- Selected excerpt
--

Stripping the deck
posted 2004 Dec 31
Now that the hull is complete and hung, it's time to work on the
deck. I flipped the strongback over, and started by making sure
everything was aligned. The list
had said that stations 11 and 12 might need to be bumped up slightly
to ensure everything was fair. In my case, I had to do a couple other
adjustments - station 11 up around 1/8", station 7 down 1/8", and
shims (one or two layers of Cheerios box) on a number of other
stations. The biggest shim was on station 3, probably to match
the shim I put on station
5 on the hull. I determined all this by laying a strip down the
middle, and then checking to see if the strip touched or needed to be
pushed to touch the station.
With things aligned yet again, I used my new bandsaw with my custom fence to cut my
accent strips. These strips are regular 3/4" yellow cedar, but I
decided to cut them slightly narrower for a bit of flair. My dad
acted as an infeed, pushing the strips against the fence, and I pulled
them through, and generally we got quite straight cuts (which you
might not expect from a bandsaw). It wasn't perfect, but it was
pretty good.

--

- Records provided
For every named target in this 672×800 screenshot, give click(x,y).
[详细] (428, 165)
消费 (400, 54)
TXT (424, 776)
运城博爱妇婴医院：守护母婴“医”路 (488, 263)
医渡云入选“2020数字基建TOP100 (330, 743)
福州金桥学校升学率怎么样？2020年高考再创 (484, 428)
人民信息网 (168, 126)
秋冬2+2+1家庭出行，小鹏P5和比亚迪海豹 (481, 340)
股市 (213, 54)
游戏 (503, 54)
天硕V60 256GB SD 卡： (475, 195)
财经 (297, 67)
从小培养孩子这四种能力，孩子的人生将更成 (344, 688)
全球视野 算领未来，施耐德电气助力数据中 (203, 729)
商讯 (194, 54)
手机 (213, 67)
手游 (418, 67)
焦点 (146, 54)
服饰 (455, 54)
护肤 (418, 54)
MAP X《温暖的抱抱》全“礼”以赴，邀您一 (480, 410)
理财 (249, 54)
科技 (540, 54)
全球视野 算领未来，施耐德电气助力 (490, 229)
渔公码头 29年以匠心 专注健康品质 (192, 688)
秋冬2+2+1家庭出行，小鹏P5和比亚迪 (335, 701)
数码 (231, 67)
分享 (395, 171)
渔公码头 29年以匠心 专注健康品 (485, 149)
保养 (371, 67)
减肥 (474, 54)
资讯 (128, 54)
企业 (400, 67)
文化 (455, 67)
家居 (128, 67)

--

- Written problem A
Say whether each statement agrees with the post on stripping the deck, answering yes or no and quoting the words of the post that decide it.
(i) Some of the shims were made from Cheerios box cardboard.
(ii) The bandsaw cuts came out perfect.
(iii) The biggest shim went on station 5.
- Written problem B
According to the post on stripping the deck, how did the writer work out which stations needed adjusting?
- Written problem C
Continue the post on stripping the deck, starting after its final sentence.

- Written response A
(i) Yes: "shims (one or two layers of Cheerios box) on a number of other stations."
(ii) No: "It wasn't perfect, but it was pretty good."
(iii) No: "The biggest shim was on station 3"

- Written response B
By laying a strip down the middle and checking whether the strip touched each station or had to be pushed to touch it.

- Written response C
I then cut the bevel on the first two strips, numbered everything so I
would know the right order to install them, and stapled down the
centre strip. This one has to be perfectly straight since
otherwise all the other strips are going to curve around with it. For
all these centre strips, I taped them to each other to
be sure I had good contact - I want to avoid glue lines if possible on
the deck.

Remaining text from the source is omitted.